À Charles.

Eyndheven, 15 août [1861].

Mon petit Charles, je te griffonne ceci sur une feuille arrachée à mon carnet, avec mon genou pour table, dans un coin d’auberge ; je suis en pleine école buissonnière, je viens de voir la Hollande. Voilà trois semaines que j’y fais des zigzags, allant de Maëstricht à Utrecht, de Schiedam à Amsterdam. J’ai tout vu. Il y a des merveilles en tout genre, et comme nature et comme art, mais l’ensemble est une désillusion. Il faut toute ma bienveillance pour ne pas être furieux. La vieille Hollande chinoise n’existe plus ; une curiosité, c’est qu’il n’y a pas de curiosités. Tout est gratté, parfait, anglais, châtré, badigeonné en jaune. Il y a cinquante ans, Prudenheim, sous le nom de Louis Bonaparte, a régné ici. Le style empire y fait loi. Les rares carillons qui restent chantent Partant pour la Syrie. La Hollande, à tous les points de vue, est immensément au-dessous de la Belgique. Mais les Rembrandt qui sont à La Haye et à Amsterdam méritent, à eux tout seuls, qu’on fasse le voyage. Je t’écris ceci dans une halte ; les itinéraires sont très brouillés dans ce pays de canaux. Peut-être vais-je m’embarquer pour Guernesey dans le plus prochain port, peut-être repasserai-je par la Belgique. Dans ce cas, j’irais vous voir tous un moment à Bruxelles ; êtes-vous toujours 16, rue de Louvain ? J’y adresse ce mot à tout hasard. J’espère que ta mère va toujours de mieux en mieux, et que ta sœur et toi vous vous portez splendidement, comme c’est votre devoir.

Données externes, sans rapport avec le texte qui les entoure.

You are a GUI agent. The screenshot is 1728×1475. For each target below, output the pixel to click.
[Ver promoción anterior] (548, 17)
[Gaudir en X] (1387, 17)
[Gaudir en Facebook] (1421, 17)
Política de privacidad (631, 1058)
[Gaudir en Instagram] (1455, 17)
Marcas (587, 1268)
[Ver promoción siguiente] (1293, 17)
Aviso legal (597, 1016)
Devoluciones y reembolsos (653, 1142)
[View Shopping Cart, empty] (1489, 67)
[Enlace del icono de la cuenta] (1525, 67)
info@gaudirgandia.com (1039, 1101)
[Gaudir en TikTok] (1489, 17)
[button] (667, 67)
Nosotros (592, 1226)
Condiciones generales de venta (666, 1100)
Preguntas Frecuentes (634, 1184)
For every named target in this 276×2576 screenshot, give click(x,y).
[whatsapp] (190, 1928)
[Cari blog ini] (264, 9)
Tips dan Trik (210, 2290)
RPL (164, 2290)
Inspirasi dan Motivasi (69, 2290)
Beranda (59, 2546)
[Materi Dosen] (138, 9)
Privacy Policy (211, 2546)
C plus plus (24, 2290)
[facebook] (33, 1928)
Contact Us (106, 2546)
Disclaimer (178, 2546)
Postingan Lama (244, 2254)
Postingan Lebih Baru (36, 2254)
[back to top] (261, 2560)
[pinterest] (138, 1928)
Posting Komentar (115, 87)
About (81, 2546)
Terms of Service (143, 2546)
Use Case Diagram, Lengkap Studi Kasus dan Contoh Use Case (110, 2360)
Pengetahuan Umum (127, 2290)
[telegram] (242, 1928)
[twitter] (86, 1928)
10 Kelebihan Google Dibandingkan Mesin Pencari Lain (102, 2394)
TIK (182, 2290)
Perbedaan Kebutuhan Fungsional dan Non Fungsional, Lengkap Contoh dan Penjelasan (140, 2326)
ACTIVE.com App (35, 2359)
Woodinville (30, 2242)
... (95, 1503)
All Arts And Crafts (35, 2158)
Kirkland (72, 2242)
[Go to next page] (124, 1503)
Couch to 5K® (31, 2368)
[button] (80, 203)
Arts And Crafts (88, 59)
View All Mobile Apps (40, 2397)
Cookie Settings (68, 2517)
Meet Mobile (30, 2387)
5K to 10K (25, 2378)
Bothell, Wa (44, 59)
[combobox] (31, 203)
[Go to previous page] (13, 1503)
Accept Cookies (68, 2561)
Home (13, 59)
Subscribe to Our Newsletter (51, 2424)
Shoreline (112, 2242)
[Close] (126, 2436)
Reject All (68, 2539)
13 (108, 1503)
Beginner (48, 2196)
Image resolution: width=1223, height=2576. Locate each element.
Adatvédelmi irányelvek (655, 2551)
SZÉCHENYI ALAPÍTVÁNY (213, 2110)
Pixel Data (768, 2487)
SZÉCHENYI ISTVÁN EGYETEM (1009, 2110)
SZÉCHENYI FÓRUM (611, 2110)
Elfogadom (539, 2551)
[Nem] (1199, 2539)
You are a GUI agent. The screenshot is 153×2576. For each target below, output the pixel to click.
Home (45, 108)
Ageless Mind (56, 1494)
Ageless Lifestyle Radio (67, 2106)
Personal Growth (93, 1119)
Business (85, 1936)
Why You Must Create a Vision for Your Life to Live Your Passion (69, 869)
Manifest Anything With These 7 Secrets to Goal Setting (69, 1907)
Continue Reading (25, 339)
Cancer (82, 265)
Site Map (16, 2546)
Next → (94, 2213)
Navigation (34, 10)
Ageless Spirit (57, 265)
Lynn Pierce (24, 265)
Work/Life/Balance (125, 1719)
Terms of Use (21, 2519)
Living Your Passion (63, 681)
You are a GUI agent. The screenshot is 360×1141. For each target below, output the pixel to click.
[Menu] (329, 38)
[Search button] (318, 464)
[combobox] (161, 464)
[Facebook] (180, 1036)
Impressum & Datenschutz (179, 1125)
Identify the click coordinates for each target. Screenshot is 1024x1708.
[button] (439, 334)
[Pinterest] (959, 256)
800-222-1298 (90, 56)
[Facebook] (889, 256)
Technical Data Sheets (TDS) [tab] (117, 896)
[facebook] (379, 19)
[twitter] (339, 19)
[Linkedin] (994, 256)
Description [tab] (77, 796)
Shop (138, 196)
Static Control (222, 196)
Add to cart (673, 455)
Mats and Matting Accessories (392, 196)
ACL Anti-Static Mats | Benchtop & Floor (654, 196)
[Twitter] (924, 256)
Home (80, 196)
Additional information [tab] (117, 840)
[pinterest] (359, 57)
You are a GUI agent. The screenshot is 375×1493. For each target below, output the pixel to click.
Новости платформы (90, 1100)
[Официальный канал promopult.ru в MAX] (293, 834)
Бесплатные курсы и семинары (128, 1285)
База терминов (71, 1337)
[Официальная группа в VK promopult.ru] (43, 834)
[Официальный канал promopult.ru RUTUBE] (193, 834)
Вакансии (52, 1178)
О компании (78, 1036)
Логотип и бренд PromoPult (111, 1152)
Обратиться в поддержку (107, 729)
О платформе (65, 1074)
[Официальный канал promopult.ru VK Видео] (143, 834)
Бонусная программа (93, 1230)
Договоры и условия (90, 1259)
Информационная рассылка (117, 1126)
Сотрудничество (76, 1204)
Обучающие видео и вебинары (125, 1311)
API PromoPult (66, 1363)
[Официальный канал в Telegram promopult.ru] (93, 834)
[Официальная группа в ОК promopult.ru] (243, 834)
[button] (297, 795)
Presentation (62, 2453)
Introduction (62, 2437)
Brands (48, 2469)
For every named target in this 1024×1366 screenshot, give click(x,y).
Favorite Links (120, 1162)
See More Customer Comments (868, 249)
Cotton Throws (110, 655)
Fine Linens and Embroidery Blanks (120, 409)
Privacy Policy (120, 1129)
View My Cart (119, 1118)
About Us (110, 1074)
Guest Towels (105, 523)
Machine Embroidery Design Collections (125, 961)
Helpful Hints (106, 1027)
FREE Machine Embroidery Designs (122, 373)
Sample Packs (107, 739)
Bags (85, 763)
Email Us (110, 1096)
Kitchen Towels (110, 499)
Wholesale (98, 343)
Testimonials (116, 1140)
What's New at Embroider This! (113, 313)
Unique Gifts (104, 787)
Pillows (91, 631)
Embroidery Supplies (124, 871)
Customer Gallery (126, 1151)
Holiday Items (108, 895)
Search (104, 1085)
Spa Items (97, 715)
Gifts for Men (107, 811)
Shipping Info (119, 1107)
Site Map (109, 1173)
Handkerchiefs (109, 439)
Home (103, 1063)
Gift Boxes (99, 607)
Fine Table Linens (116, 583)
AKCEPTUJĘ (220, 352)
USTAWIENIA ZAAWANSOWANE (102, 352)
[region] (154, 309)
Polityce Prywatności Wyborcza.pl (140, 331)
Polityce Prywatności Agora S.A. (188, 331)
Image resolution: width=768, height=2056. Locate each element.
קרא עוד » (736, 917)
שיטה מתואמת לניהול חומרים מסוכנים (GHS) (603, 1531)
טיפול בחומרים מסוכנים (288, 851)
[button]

Voilà vingt-cinq jours que nous nous sommes quittés, j’ai soif de vous embrasser tous. Quelle joie quand nous nous reverrons tous à Guernesey ! Paradis méconnu, le mot est de toi. As-tu fini ton travail ? Parions que tu as fait un charmant livre. À bientôt, mes chers êtres bien-aimés. Mon Charles, je t’aime bien.

J’ai vu dans les journaux que j’étais en Hollande. Tu as dû le savoir de ton côté.